### TRY IT
Examine each line of the data, and copy the ones containing "computer".

### EXERCISE INPUT

+ + + + + + +

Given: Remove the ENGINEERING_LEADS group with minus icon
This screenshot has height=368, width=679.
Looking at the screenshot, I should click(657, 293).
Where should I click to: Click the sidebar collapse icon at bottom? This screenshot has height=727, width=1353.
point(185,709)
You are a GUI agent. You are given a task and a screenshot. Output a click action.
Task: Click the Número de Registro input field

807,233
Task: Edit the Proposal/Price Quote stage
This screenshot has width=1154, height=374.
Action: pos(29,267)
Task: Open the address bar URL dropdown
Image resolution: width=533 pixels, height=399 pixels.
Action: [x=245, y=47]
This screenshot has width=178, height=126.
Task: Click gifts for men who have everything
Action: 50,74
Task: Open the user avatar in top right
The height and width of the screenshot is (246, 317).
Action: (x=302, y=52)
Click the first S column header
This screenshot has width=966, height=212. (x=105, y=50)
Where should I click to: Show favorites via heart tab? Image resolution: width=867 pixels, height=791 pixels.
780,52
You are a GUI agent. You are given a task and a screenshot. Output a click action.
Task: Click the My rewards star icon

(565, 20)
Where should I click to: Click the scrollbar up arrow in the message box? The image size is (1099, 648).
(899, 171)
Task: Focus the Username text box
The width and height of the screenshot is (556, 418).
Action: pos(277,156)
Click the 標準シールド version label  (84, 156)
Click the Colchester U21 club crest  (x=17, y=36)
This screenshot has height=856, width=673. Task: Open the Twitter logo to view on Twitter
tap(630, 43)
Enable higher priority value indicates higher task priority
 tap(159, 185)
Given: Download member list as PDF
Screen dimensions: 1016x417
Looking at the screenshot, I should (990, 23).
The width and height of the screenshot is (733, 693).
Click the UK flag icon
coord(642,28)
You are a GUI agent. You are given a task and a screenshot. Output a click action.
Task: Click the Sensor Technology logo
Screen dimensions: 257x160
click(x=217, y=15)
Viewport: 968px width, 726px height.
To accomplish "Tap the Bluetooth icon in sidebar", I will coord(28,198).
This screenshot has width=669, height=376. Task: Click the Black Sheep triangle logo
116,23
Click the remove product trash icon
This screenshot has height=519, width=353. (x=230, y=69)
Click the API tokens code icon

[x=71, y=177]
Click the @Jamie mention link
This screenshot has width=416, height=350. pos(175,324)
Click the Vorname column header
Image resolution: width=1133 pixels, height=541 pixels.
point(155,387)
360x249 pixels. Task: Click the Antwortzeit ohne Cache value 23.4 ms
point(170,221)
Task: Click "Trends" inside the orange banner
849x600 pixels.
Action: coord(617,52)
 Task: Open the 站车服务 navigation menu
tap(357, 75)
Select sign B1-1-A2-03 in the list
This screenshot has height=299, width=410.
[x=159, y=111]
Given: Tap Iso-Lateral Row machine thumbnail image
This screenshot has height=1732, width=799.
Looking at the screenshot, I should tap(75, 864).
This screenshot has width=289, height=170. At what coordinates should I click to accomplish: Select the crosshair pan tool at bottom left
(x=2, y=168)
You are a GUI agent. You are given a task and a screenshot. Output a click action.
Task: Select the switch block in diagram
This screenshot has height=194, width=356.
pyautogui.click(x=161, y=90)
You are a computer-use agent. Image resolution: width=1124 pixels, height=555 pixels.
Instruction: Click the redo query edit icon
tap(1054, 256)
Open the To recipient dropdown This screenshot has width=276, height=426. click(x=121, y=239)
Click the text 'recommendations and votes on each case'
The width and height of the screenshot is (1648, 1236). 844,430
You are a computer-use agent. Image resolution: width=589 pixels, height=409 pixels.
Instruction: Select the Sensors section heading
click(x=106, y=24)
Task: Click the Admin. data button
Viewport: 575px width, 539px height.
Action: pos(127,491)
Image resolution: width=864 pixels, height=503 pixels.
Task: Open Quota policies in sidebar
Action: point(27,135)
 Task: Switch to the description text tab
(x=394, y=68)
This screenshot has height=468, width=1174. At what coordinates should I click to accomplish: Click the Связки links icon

+ + + + + + +

### ANSWER BOX
You are a computer-use agent. Image resolution: width=1124 pixels, height=555 pixels.
You are a computer-use agent. Image resolution: width=589 pixels, height=409 pixels.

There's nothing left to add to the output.